Exercise requirements:
Copy, from the material below, each line where "panel" shows up.

Supplied material:
━━━━━━━━━━━━━━━━
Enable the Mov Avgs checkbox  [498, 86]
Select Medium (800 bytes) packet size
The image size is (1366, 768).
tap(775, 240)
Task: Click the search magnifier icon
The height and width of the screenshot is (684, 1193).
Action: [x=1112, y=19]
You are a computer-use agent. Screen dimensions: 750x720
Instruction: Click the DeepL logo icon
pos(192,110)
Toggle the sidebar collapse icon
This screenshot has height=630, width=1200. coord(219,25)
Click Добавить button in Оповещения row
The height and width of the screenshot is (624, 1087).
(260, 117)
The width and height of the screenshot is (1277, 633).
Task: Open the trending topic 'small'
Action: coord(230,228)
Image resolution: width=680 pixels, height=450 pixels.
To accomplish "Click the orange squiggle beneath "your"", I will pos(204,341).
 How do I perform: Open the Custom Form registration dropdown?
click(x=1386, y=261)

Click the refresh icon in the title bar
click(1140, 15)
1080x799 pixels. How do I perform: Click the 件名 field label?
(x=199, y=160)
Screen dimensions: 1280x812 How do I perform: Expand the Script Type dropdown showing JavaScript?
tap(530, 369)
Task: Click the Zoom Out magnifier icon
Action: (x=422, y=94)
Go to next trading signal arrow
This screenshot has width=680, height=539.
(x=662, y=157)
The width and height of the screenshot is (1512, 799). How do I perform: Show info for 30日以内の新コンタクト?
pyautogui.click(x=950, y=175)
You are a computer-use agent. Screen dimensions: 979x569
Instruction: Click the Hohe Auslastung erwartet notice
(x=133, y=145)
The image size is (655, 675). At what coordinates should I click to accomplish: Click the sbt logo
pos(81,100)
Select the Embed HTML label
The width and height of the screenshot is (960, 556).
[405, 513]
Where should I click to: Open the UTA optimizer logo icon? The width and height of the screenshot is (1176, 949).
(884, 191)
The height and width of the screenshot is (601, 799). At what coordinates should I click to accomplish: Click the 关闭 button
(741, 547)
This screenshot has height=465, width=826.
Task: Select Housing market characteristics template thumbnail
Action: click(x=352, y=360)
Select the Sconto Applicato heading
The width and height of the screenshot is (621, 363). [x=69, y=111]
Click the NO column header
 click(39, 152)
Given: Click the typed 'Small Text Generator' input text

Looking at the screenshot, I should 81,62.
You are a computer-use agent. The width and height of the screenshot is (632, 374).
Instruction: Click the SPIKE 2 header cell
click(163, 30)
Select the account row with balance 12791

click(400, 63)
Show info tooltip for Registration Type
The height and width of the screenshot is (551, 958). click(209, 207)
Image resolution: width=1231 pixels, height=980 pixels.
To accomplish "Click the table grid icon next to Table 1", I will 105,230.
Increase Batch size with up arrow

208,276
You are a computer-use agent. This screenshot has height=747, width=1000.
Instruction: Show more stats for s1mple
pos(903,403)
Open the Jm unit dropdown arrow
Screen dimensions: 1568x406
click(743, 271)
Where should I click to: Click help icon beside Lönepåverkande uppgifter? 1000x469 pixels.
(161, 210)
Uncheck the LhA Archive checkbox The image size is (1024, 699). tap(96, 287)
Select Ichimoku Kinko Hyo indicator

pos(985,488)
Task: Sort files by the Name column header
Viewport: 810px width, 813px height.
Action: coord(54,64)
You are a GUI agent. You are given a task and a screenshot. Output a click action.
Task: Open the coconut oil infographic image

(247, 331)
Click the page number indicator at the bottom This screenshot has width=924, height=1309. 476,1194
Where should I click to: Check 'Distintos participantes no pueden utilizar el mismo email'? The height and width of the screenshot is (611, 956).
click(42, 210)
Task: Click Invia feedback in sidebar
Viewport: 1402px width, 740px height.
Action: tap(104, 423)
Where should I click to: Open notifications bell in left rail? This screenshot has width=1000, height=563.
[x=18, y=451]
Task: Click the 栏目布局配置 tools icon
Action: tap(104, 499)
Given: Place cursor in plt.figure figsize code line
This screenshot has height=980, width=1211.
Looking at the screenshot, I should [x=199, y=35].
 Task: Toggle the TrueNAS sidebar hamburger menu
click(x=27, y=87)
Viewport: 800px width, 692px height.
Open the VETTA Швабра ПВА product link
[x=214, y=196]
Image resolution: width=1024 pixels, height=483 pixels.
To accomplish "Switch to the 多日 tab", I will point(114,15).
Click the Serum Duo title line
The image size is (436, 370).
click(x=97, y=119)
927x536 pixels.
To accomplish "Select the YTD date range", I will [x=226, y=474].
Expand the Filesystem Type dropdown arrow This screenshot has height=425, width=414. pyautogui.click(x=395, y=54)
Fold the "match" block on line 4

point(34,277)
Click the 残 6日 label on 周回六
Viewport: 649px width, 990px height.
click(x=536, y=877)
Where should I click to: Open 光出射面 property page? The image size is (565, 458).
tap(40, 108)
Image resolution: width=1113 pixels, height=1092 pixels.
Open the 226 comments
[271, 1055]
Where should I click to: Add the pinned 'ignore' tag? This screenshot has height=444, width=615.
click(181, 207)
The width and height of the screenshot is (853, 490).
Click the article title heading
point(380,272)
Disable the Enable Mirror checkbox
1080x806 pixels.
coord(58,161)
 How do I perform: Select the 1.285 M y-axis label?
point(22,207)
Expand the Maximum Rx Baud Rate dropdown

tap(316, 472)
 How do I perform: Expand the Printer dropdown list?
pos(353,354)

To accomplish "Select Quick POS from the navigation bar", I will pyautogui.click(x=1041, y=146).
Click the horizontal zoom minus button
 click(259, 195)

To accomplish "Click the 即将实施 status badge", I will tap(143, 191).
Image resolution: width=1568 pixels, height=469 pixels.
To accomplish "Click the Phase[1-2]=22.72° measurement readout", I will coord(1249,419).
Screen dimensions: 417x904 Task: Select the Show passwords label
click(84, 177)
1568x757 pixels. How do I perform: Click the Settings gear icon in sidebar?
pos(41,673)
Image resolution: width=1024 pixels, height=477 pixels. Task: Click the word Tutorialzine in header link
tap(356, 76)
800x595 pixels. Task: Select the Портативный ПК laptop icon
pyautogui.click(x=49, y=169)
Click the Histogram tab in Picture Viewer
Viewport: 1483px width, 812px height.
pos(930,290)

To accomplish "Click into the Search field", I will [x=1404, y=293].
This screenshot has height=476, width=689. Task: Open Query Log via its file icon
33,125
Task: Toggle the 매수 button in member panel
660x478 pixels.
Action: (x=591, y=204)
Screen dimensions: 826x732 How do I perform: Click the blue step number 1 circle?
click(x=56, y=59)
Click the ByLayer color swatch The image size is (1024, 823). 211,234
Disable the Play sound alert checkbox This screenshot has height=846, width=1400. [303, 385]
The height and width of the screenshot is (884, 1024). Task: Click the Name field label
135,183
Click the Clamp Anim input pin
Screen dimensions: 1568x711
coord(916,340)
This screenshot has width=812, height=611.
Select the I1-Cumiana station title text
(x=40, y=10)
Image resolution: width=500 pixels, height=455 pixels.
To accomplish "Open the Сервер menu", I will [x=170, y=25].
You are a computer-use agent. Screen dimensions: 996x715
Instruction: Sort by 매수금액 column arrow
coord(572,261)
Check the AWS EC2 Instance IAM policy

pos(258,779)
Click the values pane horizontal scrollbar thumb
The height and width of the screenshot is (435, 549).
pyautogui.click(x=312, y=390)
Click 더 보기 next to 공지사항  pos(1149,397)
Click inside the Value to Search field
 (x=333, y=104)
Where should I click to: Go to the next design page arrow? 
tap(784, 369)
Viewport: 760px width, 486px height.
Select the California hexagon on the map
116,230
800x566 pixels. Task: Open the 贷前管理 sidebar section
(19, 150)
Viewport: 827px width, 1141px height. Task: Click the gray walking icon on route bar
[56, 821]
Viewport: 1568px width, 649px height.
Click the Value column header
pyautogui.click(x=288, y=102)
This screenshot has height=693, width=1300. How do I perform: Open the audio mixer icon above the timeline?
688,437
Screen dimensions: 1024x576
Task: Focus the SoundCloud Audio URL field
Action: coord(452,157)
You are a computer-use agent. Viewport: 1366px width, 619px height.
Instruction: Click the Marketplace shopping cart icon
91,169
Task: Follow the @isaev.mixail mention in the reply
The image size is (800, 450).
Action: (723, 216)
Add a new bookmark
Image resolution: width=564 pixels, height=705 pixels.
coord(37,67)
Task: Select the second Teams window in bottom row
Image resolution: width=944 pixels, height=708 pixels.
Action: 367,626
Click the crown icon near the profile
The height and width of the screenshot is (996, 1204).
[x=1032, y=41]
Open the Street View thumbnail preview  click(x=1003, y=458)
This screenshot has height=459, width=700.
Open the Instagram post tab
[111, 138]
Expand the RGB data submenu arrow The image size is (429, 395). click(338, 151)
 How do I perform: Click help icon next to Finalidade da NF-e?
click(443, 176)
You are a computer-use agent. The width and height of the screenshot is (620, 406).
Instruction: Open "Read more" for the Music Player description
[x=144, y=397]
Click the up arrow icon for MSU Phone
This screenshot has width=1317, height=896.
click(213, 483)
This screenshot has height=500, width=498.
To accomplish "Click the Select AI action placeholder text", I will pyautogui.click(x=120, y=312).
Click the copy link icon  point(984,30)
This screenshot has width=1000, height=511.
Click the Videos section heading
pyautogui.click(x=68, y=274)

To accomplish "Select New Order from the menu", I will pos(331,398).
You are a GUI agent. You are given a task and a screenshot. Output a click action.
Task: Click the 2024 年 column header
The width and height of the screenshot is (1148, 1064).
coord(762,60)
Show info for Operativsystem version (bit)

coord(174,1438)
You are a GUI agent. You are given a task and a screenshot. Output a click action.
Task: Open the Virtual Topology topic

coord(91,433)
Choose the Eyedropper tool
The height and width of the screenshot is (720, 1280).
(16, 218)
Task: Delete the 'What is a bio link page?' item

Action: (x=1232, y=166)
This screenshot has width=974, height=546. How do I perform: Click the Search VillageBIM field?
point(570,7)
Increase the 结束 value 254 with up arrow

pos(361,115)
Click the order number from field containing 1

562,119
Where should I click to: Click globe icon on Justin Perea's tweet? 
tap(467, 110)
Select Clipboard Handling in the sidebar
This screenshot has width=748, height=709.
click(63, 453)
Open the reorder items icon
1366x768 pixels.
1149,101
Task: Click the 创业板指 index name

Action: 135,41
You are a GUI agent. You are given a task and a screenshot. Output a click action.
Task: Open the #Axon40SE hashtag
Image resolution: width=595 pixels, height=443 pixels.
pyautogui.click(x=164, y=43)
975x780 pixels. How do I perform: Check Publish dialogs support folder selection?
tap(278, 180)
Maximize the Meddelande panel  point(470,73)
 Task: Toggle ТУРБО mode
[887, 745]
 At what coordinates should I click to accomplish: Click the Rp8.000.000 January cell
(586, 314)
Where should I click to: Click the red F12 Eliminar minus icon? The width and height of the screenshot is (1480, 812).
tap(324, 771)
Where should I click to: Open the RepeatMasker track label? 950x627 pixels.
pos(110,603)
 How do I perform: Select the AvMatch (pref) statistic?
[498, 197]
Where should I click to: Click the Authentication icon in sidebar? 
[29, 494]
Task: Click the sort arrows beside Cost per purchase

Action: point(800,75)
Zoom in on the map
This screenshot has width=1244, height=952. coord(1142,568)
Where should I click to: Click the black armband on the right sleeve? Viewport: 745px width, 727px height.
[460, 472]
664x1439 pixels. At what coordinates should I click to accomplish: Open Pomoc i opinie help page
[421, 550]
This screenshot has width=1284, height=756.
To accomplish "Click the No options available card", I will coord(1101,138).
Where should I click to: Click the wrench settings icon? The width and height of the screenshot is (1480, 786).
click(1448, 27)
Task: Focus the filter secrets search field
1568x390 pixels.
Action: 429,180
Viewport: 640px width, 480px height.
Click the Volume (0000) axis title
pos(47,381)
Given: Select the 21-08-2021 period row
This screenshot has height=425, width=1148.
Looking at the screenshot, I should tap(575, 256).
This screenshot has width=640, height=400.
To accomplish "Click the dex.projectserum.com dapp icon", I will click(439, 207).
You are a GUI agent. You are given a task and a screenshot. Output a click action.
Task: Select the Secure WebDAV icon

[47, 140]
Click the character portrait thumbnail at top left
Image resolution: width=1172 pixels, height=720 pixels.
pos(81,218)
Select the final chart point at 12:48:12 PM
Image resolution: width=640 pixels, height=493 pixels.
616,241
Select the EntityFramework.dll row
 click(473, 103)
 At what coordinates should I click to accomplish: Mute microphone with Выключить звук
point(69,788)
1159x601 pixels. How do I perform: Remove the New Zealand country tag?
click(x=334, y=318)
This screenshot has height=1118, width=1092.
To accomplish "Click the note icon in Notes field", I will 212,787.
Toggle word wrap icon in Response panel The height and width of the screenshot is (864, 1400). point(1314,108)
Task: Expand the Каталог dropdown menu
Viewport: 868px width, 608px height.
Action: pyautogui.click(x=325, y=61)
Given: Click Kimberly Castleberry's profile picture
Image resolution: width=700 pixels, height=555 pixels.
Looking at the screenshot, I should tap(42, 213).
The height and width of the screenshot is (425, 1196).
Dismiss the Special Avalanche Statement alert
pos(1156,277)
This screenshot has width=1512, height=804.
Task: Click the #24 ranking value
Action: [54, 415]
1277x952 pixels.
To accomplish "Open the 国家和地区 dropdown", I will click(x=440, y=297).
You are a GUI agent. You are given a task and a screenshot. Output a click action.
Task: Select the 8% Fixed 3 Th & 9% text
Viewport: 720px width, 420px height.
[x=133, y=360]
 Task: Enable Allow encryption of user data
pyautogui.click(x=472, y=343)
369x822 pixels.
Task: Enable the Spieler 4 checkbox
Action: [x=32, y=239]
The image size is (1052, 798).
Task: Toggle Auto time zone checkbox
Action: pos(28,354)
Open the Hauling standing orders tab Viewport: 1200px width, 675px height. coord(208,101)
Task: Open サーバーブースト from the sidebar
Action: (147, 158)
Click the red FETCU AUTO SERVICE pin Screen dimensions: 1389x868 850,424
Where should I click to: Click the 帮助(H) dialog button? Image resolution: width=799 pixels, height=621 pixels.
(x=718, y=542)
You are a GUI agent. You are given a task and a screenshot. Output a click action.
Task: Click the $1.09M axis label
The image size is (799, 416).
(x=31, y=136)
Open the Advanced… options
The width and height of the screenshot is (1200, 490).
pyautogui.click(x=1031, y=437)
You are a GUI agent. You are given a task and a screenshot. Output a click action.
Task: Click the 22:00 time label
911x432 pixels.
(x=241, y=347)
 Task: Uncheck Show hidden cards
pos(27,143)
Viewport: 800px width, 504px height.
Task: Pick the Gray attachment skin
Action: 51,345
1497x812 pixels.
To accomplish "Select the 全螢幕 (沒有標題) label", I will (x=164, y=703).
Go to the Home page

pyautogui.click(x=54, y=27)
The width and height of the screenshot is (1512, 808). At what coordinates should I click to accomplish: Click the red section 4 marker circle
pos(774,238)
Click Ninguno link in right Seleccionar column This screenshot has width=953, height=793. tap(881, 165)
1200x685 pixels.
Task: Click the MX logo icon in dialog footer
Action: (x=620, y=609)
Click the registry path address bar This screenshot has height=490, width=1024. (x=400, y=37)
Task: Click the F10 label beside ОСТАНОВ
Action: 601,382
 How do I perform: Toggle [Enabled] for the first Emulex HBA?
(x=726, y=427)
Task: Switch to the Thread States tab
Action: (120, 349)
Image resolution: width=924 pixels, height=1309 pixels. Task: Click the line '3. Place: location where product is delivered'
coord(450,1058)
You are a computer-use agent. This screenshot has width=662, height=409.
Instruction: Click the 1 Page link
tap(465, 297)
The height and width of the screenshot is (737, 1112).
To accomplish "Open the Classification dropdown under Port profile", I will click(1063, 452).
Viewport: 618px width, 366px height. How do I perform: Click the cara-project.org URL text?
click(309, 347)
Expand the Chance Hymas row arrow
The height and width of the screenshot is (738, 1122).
━━━━━━━━━━━━━━━━
Result of this task:
Task: Toggle the 매수 button in member panel
Maximize the Meddelande panel  point(470,73)
Toggle word wrap icon in Response panel The height and width of the screenshot is (864, 1400). point(1314,108)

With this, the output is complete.